The circular must contain at least:

(1) the Exchange's disclaimer statement (see rule 14.88) on its front cover or inside front cover;
(2) the information required to be disclosed in the announcement for the transaction;
(3) the identities and a description of the principal business activities of the parties to the transaction and of their ultimate beneficial owner(s);
(4) the name of the connected person concerned, his or its relationship with any controller and the name and office held by that controller;
(5) if the transaction is a continuing connected transaction, how the listed issuer determines and calculates the cap, including the assumptions and the amounts of previous transactions which form the basis of the cap;
(6) a letter from each of the independent financial adviser and, if applicable, the independent board committee containing its opinion and recommendation on the transaction (see rules 14A.43 and 14A.45);
(7) if the transaction involves the acquisition or disposal of any property interests or a company whose assets consist solely or mainly of property, a valuation and information on the property if required under rule 5.03;
(8) if the primary significance of the asset (other than property interests) being acquired or disposed of is its capital value, an independent valuation of the asset;
(9) if the transaction involves an acquisition or disposal of a company or business engaging in an infrastructure project, a business valuation report on that company or business and/or traffic study report on the project. The report(s) must clearly set out:
(a) all significant underlying assumptions including the discount rate or growth rate used; and
(b) a sensitivity analysis based on different discount rates and growth rates.
If the business valuation is based on a profit forecast, the accounting policies and calculations for the underlying forecasts must be examined and reported on by the auditors or reporting accountants.

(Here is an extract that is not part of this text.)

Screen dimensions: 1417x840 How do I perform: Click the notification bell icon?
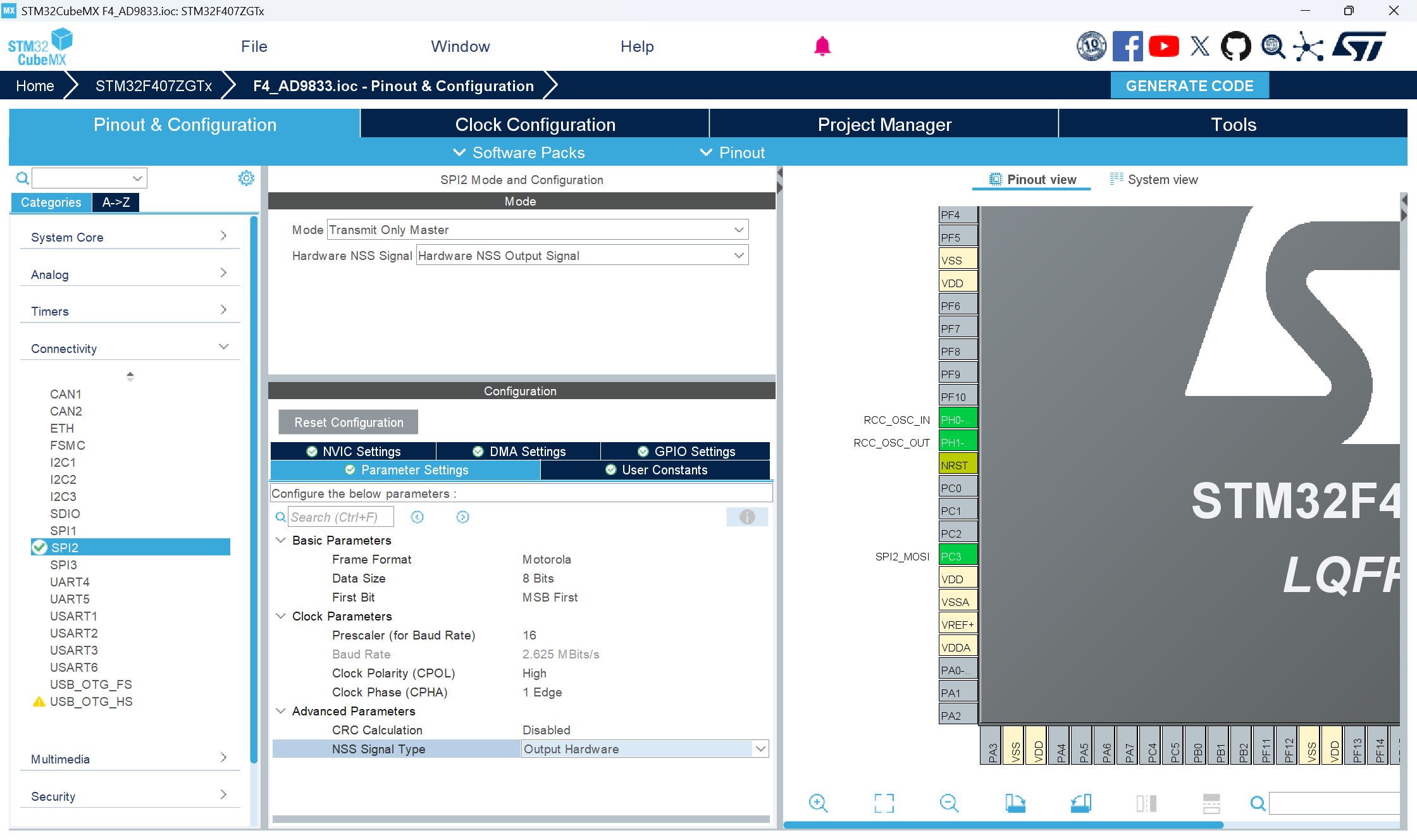pos(822,46)
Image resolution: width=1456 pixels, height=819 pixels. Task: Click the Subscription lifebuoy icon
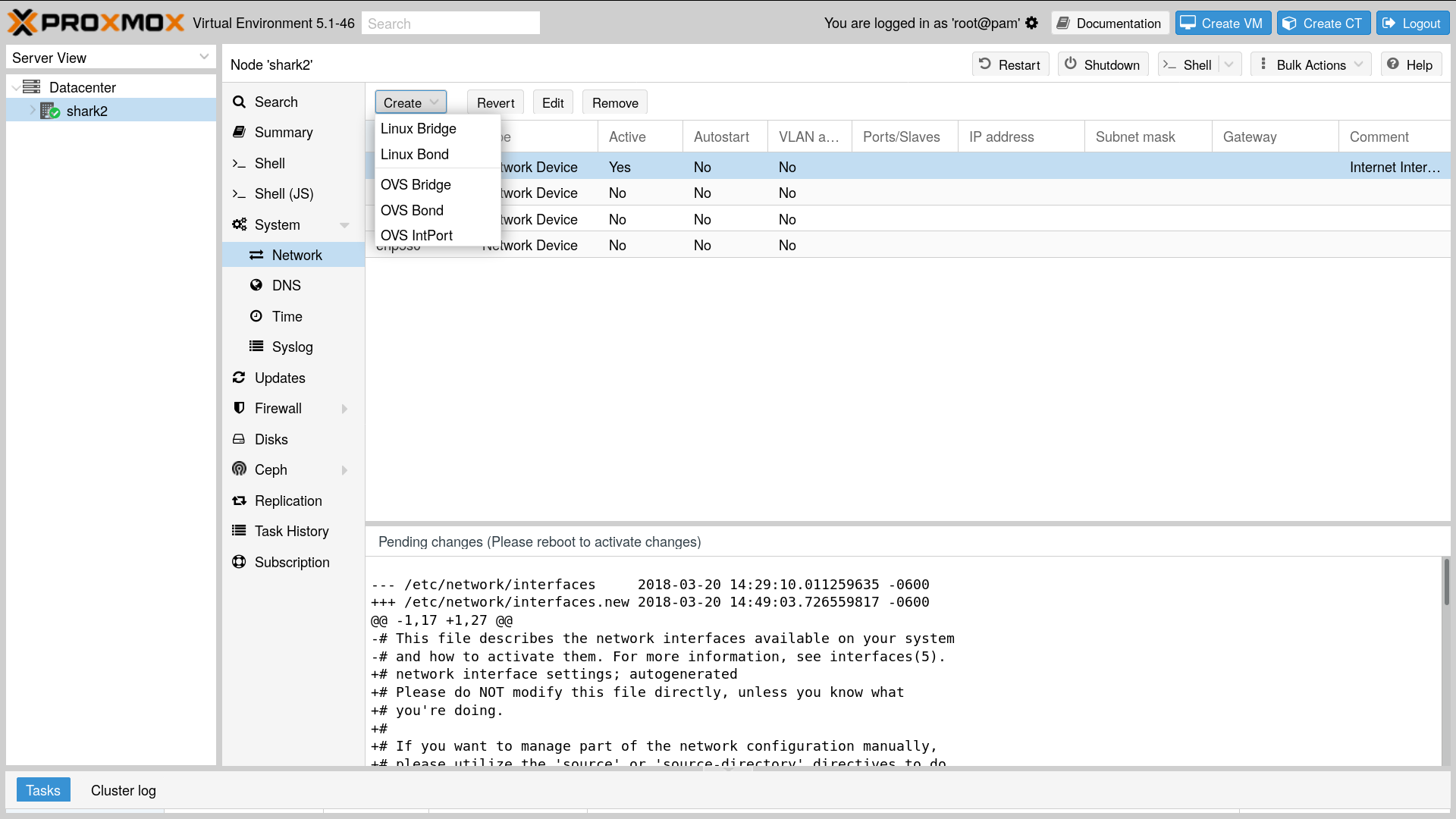(239, 562)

Any financial adviser mentioned in the circular must also report on the underlying forecasts.
(10) if the transaction involves the listed issuer's group acquiring a company or business from a connected person, details of:
(a) any guarantee of the profits or net tangible assets or other matters regarding the financial performance of the company or business provided by the connected person, and a statement by the listed issuer that it will comply with the disclosure requirements (see rule 14A.63) if the actual performance fails to meet the guarantee; and
(b) any option granted to the listed issuer's group to sell the company or business back to the connected person and/or other rights given to the listed issuer's group;
(11) a statement whether any directors of the listed issuer have a material interest in the transaction and, if so, whether they have abstained from voting on the board resolution;
(12) a statement that any shareholder with a material interest in the transaction will not vote and the information required in rule 2.17;
(13) the information set out in the following paragraphs of Appendix 1, Part B:

1 — listed issuer's name
2 — directors' responsibility
5 — expert statements
10 — securities to be issued (if applicable)

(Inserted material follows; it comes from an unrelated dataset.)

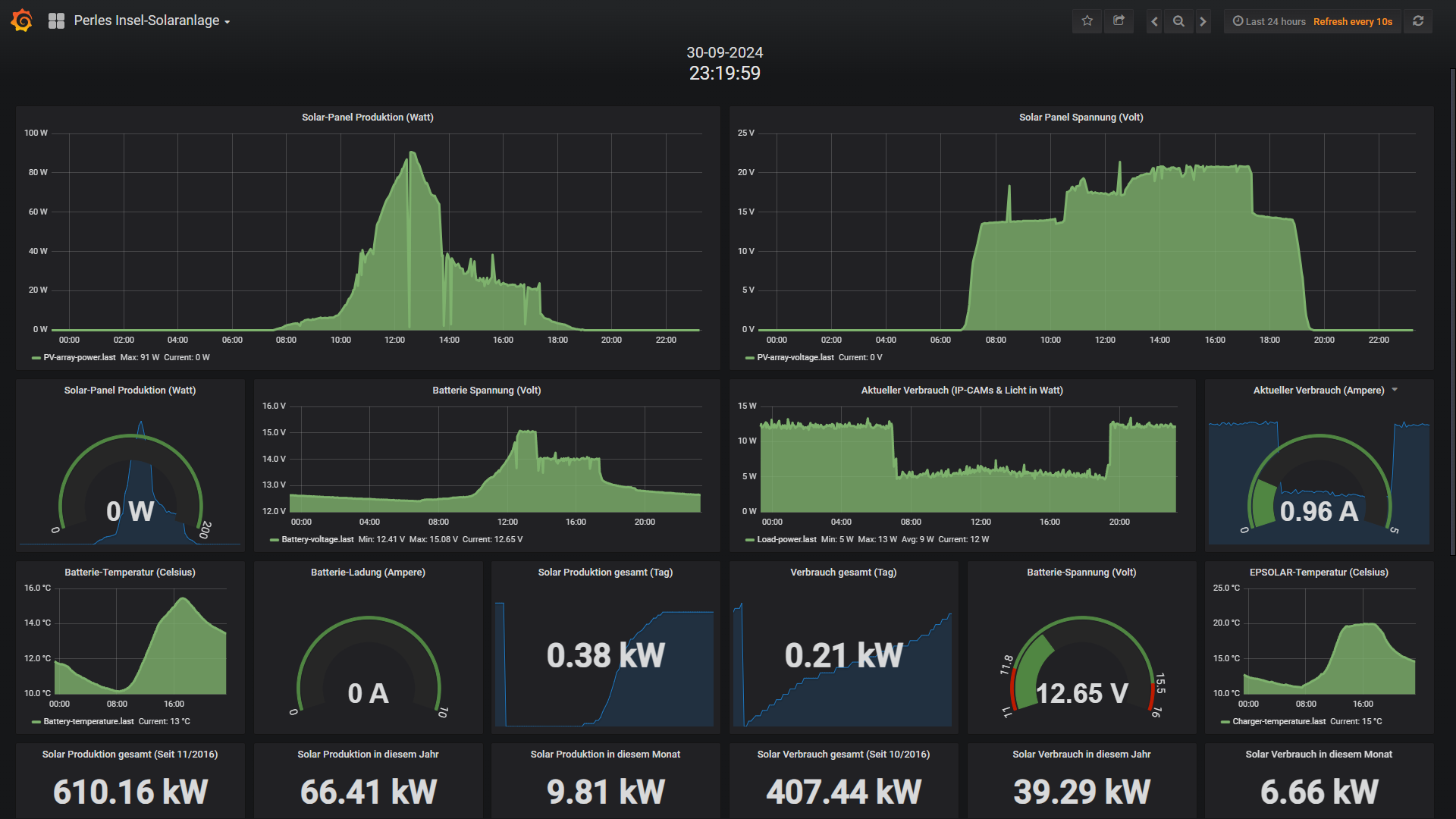
Task: Open the Solar-Panel Produktion (Watt) graph title menu
Action: point(367,117)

29(2) — requirements if there is a profit forecast
32 — no material adverse change
39 — directors' service contracts
40 — directors' interests in assets
43(2)(a) & (c) — documents on display
(14) information regarding directors' and chief executive's interests in the listed issuer described in paragraphs 34 and 38 of Appendix 1, Part B, and Practice Note 5;
(15) information regarding the competing interests of each of the directors and any proposed director of the listed issuer and his respective close associates as would be required to be disclosed under rule 8.10 as if each of them was a controlling shareholder; and
(16) any additional information requested by the Exchange.